WHAT THE EXERCISE ASKS → Please rewrite the listing from the line with "Click Alisha Gomiz's profile photo" up to and including the line with "The height and", changing "Collapse" to "Expand" and keeping everything else the same. Give only those lines.

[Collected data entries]

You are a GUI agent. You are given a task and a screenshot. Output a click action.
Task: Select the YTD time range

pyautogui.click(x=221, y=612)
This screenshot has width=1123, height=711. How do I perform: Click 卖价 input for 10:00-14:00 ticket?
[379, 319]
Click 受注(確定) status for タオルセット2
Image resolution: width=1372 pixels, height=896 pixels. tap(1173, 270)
==
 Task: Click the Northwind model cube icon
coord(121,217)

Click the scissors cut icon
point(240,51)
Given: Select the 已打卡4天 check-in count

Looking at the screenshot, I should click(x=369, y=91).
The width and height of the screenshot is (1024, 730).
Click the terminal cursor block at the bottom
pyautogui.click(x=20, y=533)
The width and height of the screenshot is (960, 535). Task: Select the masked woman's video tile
* * *
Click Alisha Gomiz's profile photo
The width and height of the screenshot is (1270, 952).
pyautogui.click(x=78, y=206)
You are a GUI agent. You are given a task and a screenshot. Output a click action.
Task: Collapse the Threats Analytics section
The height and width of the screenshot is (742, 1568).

ANSWER TO THE TASK →
Click Alisha Gomiz's profile photo
The width and height of the screenshot is (1270, 952).
pyautogui.click(x=78, y=206)
You are a GUI agent. You are given a task and a screenshot. Output a click action.
Task: Expand the Threats Analytics section
The height and width of the screenshot is (742, 1568).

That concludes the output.